Battery rises to the level of aggravated battery in Illinois if the perpetrator:
- Causes serious bodily harm, permanent injury, or disfigurement;
- Injures a child or any person with a serious intellectual disability;
- Commits the crime in public, on public property at a sports arena, or at a domestic violence shelter;
- Injures certain types of victims, including but not limited to the elderly, pregnant mothers, teachers, judges, law enforcement, and taxi drivers; or
- Uses a firearm or other dangerous weapon to cause harm or injury.
It is important to note that the list above is not exhaustive.

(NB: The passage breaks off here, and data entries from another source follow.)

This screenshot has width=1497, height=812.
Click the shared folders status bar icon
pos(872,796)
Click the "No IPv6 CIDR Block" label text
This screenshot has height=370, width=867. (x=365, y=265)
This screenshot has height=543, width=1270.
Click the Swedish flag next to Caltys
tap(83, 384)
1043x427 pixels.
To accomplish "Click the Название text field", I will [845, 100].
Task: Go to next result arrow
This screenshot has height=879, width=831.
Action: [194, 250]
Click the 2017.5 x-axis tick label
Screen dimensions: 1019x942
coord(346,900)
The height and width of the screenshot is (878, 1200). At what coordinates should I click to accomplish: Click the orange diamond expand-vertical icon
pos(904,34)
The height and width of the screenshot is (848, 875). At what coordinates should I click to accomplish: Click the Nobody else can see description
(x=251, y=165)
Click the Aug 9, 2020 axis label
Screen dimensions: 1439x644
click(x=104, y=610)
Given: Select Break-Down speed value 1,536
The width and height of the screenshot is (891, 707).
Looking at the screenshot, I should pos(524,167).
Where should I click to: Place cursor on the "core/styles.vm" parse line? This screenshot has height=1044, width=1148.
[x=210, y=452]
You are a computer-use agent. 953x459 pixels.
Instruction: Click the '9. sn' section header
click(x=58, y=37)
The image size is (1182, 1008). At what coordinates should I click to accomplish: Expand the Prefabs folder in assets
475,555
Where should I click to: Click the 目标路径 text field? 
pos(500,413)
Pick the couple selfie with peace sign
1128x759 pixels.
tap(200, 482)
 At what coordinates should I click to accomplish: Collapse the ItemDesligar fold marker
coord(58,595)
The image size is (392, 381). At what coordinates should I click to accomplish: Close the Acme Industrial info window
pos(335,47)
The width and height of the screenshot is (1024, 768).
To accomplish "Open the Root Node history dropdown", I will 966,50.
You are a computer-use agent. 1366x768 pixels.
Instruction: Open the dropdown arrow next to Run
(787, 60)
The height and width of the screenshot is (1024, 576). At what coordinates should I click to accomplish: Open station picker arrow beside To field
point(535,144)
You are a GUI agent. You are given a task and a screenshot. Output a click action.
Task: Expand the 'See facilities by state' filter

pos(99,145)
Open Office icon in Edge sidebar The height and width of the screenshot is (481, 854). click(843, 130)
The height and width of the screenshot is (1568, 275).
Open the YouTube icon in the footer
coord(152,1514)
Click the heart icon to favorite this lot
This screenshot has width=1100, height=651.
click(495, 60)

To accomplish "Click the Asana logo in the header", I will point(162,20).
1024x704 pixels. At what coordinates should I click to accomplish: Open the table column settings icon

There are many other circumstances that constitute aggravated battery in Illinois.
How Does Illinois Define Mob Action?
We can find the definition for mob action in Illinois under 720 ILCS 5/25-1. Essentially, Illinois defines mob actions as two or more people acting together to:
- Disturb the peace in public with force or violence;
- Intend to or actually commit any felony or misdemeanor; or
- Use violence as a form of vigilante justice.
How Does Illinois Define Unlawful Restraint?
We can find the definition for unlawful restraint in Illinois under 720 ILCS 5/10-3. Essentially, Illinois defines unlawful restraint as detaining another person without legal authority.
Do You Need Legal Advice?
No matter what the criminal offense, all criminal charges are serious. Without a sound strategy and an aggressive defense, you could miss out on your best chance for a positive outcome. An experienced criminal defense attorney can help you understand the law and navigate toward an effective resolution.
Serving the counties of Dewitt, Ford, Livingston, Logan, McLean, Peoria, Tazewell and Woodford, The Prior Law Firm is located in Bloomington, Illinois. Our attorneys are dedicated to the practice of Illinois criminal law. If you need legal advice concerning any criminal offense, please do not hesitate to contact us immediately.
You can reach The Prior Law Firm by phone at (309) 827-4300, email at firstname.lastname@example.org or online by completing a simple form.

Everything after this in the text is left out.